What this template typically catches
Issues teams running this template most often surface in practice:
Common use cases
Frequently asked questions
What does this checklist cover?
This checklist covers the final review a manager should do before sending a team message. It focuses on clarity, factual accuracy, tone, audience fit, and whether the requested action is unambiguous. It is meant for internal team updates, policy reminders, change notices, and action requests. It is not a content calendar or a full communications plan.
How often should this checklist be used?
Use it every time a manager sends a message that asks people to do something, change behavior, or respond by a deadline. It is especially useful for recurring announcements, policy updates, shift changes, and sensitive topics. For low-risk FYI messages, teams may choose a lighter review, but the checklist still helps catch avoidable confusion. If the message has operational impact, treat the review as required.
Who should run the review?
The manager who owns the message should run it before sending. In higher-risk cases, a DRI, HR partner, operations lead, or communications reviewer can also verify the message. The key is that one person is accountable for the final version, rather than assuming someone else checked it. If the message affects multiple teams, a second reviewer is often useful.
Is this checklist useful for policy or compliance-related messages?
Yes, but it should be paired with the relevant policy or approval workflow when the message has compliance implications. The checklist helps confirm that the wording is accurate, the deadline is clear, and the audience understands what is required. It does not replace legal, HR, or regulatory review when that review is needed. For sensitive topics, use the checklist as the final send gate, not the only control.
What are the most common mistakes this template helps prevent?
The most common issues are vague asks, missing deadlines, mixed messages, and tone that sounds harsher or softer than intended. Managers also often forget to define who is responsible, which creates blocking follow-up questions after the message is sent. Another common problem is including too much context and burying the actual action. This checklist helps catch those issues before they reach the team.
Can I customize this checklist for different message types?
Yes. You can tailor it for announcements, change management notices, performance-related messages, shift updates, or incident communications. Many teams add a verification step for legal review, leadership approval, or attachment checks when needed. Keep the items independently verifiable so each one can be answered yes, no, or N/A.
How does this compare with sending messages ad hoc?

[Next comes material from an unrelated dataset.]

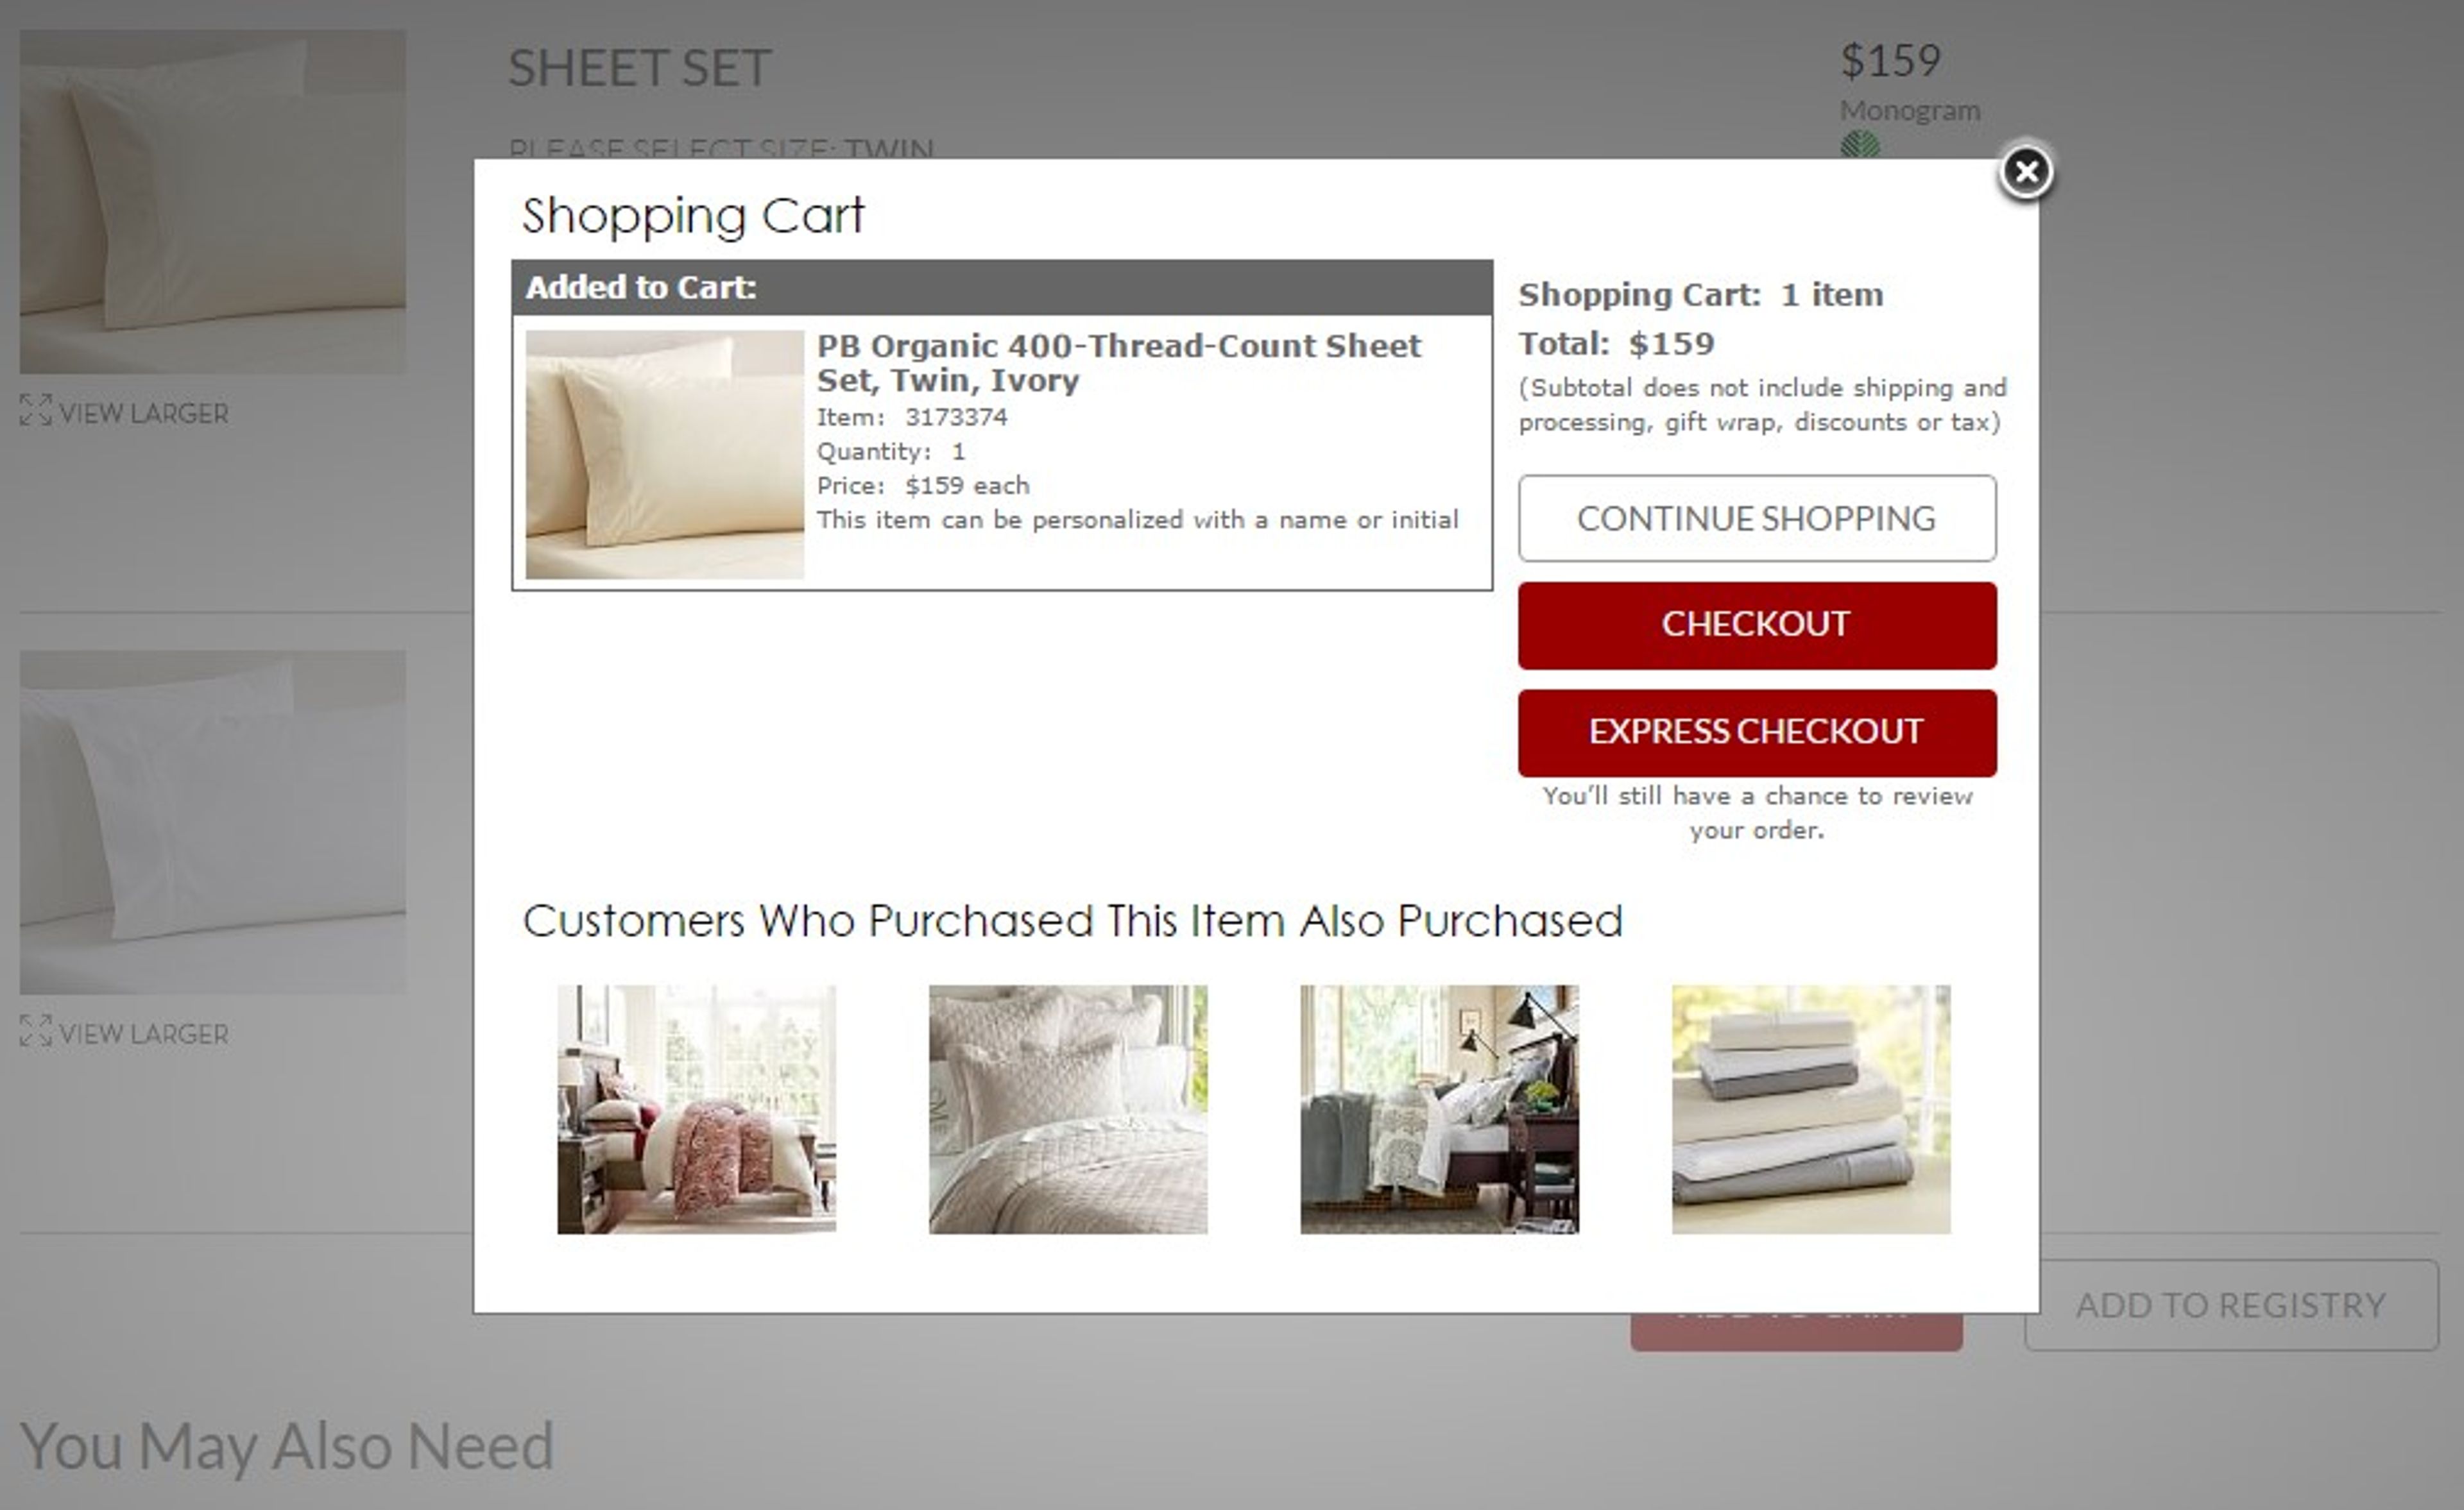Close the Shopping Cart popup with the X
Screen dimensions: 2464x1510
click(x=2027, y=172)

Ad hoc sending is faster, but it increases the chance of ambiguity, rework, and follow-up pings. This checklist creates a repeatable pre-send pause so the manager can catch issues before they become blocking questions. It is especially valuable when the message has a deadline, affects multiple people, or could be interpreted in more than one way. The result is fewer corrections after send.
What integrations or workflows does this fit with?
This template fits well with task systems, approval workflows, and communication tools where a manager drafts a message and then runs a final review. It can sit beside a Kanban board as a normal task with a checklist task type, or be linked to a runbook for recurring internal communications. Teams often pair it with document links, approval comments, or a sent-message archive. The checklist works best when the final version and any supporting source documents are easy to find.